*Tasks:*
1. According to the text on bagging and boosting, what is boosting used to reduce?
2. Pick up the text on bagging and boosting where it stops and continue writing it.

*Excerpted text:*
The Difference Between Bagging and Boosting in Machine Learning

Bagging and boosting are two popular ensemble methods in machine learning, where a set of weak learners combine together to create a strong learner to improve the accuracy of the model.

So, while bagging and boosting are both used in data mining to achieve similar results, the difference lies in how the ensemble is created. Bagging draws random subsets from the data at each iteration to fit new models. Boosting, however, samples the datasets that don’t fit the model well, or show a higher degree of error in the last iteration and creates a new model based on them which are averaged into the existing model.

In the table below, you can take a look at the difference between bagging and boosting:

Bagging
Boosting
Training data subsets are drawn randomly with replacement from the training dataset.
Each new subset contains the components misclassified in the previous models.

Bagging is used to tackle the over-fitting issue and reduce variance.

Boosting is used to reduce bias.
If the classifier is unstable or shows high variance, we need bagging.

*Extracted records:*
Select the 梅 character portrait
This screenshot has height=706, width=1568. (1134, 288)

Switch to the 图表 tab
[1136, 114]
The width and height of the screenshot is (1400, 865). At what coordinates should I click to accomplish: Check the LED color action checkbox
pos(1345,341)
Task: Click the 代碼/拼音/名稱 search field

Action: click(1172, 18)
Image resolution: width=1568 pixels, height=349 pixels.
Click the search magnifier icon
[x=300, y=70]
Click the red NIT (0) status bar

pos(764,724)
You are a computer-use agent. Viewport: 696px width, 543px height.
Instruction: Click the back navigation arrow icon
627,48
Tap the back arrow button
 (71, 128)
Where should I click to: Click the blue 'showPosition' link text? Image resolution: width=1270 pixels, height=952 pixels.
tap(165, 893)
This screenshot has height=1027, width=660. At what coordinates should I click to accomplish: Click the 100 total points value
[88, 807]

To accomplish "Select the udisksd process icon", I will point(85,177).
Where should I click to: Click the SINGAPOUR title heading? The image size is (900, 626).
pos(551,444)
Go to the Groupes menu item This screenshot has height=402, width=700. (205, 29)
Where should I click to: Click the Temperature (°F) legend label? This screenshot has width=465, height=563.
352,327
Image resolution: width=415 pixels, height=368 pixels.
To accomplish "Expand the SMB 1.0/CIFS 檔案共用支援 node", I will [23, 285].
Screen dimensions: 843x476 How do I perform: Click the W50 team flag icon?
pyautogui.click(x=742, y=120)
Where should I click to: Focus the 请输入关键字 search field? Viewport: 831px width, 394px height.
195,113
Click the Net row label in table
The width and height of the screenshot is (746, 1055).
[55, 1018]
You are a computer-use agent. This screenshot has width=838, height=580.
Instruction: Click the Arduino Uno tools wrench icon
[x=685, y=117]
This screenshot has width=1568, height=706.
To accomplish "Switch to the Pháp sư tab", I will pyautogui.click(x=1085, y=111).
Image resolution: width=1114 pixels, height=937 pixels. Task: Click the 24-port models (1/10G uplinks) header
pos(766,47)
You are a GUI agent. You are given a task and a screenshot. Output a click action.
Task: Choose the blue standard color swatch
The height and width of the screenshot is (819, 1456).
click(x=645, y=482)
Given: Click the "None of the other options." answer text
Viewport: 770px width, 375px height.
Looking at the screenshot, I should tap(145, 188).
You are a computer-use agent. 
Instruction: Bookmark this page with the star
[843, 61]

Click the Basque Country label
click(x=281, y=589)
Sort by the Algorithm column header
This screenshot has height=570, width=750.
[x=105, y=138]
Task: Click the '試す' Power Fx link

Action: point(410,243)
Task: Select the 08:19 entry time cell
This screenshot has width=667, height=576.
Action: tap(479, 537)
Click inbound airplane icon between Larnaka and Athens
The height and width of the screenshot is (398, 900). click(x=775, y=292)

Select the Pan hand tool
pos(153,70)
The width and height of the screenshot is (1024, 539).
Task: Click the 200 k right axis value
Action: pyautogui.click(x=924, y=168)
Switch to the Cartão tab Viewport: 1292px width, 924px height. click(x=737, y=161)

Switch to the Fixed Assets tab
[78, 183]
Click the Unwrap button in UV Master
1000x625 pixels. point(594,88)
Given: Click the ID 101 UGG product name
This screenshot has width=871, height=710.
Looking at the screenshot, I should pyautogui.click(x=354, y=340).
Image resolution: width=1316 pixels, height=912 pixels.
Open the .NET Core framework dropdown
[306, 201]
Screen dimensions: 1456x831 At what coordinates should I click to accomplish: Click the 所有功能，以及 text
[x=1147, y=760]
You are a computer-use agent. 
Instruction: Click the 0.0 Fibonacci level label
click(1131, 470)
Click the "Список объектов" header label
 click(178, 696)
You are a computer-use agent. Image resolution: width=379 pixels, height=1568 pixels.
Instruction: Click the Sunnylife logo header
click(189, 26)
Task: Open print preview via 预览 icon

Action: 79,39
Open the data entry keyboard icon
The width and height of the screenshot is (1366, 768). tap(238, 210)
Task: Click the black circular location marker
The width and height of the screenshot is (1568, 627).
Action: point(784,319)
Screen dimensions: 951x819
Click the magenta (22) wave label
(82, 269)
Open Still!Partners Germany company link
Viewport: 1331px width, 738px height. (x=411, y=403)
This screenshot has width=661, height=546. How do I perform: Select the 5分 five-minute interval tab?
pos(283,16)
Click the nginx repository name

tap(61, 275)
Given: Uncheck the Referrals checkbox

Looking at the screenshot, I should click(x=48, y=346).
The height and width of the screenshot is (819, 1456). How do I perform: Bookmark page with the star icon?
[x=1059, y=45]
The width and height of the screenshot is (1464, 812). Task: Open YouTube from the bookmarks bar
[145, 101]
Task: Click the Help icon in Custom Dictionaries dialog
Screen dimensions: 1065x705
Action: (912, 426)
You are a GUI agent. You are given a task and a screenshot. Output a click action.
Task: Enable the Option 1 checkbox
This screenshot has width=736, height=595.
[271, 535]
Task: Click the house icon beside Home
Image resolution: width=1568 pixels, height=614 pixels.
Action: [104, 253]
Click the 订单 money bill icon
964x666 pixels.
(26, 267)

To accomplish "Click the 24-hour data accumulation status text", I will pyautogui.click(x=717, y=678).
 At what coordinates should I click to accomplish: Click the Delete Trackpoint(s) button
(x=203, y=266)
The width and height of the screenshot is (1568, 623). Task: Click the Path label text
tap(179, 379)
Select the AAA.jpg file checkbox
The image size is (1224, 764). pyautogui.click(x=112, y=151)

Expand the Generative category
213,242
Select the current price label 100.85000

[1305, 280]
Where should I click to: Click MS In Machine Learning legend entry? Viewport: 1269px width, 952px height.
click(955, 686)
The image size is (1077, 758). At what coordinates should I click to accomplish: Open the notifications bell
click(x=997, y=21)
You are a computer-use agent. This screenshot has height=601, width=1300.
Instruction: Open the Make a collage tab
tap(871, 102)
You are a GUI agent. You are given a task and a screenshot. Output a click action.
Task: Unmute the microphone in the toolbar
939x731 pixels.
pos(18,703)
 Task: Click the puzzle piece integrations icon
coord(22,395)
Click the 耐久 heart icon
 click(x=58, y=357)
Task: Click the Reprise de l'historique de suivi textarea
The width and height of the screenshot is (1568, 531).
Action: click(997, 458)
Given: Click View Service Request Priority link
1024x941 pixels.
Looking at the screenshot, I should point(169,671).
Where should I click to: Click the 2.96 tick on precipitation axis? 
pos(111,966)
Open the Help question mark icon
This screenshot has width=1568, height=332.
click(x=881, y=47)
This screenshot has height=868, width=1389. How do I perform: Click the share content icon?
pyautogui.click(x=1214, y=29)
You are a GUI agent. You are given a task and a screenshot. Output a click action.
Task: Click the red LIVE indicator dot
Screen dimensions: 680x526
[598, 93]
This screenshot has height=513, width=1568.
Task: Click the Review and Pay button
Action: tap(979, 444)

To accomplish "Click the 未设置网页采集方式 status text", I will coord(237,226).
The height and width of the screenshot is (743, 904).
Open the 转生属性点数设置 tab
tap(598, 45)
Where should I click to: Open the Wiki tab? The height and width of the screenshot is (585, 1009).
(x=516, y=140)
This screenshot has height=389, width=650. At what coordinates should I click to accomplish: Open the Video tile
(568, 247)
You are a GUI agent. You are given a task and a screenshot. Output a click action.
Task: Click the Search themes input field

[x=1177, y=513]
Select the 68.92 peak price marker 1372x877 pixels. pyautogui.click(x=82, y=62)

*The answers:*
1. Bias.

2.
If the classifier is steady and straightforward, with high bias, we need boosting.

In bagging, every model receives equal weight.
In boosting, models are weighted according to their performance.

It is used for connecting predictions of the same type.

It is used for connecting predictions that are of different types.

Each model is independently constructed.

Each model aims to solve the problems of the previous model and is, therefore, affected by the performance of the previously developed model.

Bagging and Boosting – Which Is the Better Alternative?

When we discuss bagging, the indication is usually toward random forest – which yields some decent results after having trained only one model. With bagging, you can also quickly find out the predictors that aren’t working and drop them out. On the contrary, boosting algorithms require meticulous tuning, which may be easy to set up and run but also time-intensive.

Thus, even though the results from boosting may be more precise, which is great for winning competitions, in real-life, the increase in performance versus the time and effort invested may not always make boosting the most practical ensemble learning method to use.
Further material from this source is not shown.